The terrorist organizations’ social media presence has been a cause for concern in the West because it has targeted—at times successfully—young Western Muslims to come and join its fight. Last year, the National Counterterrorism Center estimated that 3,400 Westerners have traveled to join ISIS. Last Friday, Twitter announced that, since mid-2015, it has deleted more than 125,000 terrorist accounts from its network.
But Stengel stressed that for ISIS, social media is just the “tip of the iceberg.” He said that only 6 or 7 percent of ISIS’ content is even in English—the vast majority is in Arabic, followed by Russian and then English and French.
“Because we see the few things they do on social media in English, we think everything they do is on social media,” he said. “Can I tell you something? In Iraq and Syria, they’re on billboards, they have kiosks, they do flyers, they have imams preaching sermons.”
Stengel also noted that their social media content is overwhelmingly positive, made up not of violent or negative content but altruistic calls to action and images like ISIS fighters passing out fruits and vegetables to young boys and girls. This makes their messaging harder to combat.
But Stengel highlighted the real problem of terrorism in the social media age.
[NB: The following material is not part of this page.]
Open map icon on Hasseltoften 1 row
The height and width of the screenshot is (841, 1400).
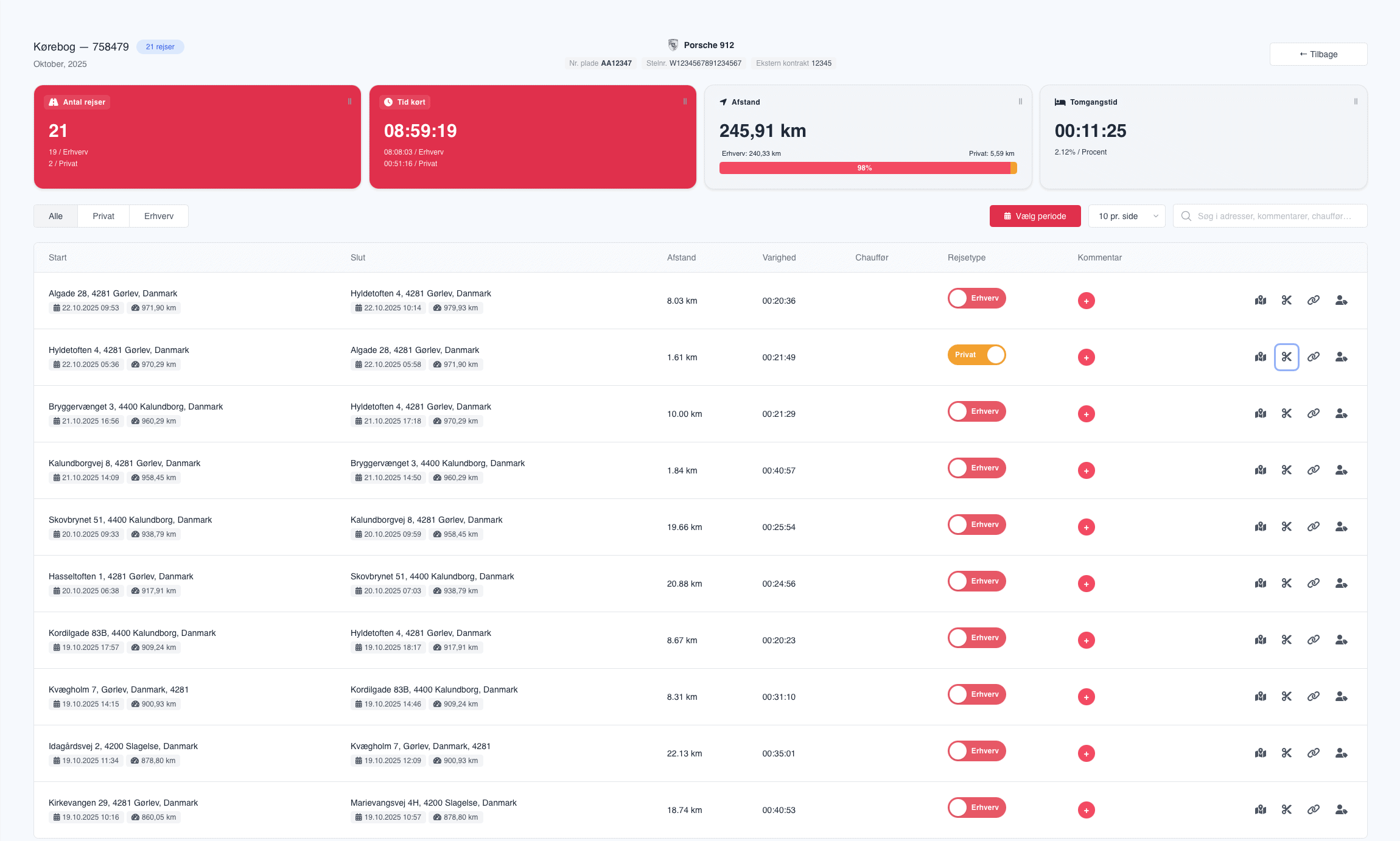[1260, 583]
ISIS doesn’t have to employ Silicon Valley social media geniuses to effectively use Twitter to circulate fear in its wake and entice a few new recruits. ISIS doesn’t have to win Twitter to win the war.
“They’re not winning,” Stengel said. “The problem in this information war is you can win 99.9 percent of the audience [but] those tiny percentage–.1 of 1 percent, like .001 of 1 percent of the Muslim population of the world—is still a couple of million people, and you could lose the whole thing. So that is the problem there. But they’re not winning in any kind of mass way.”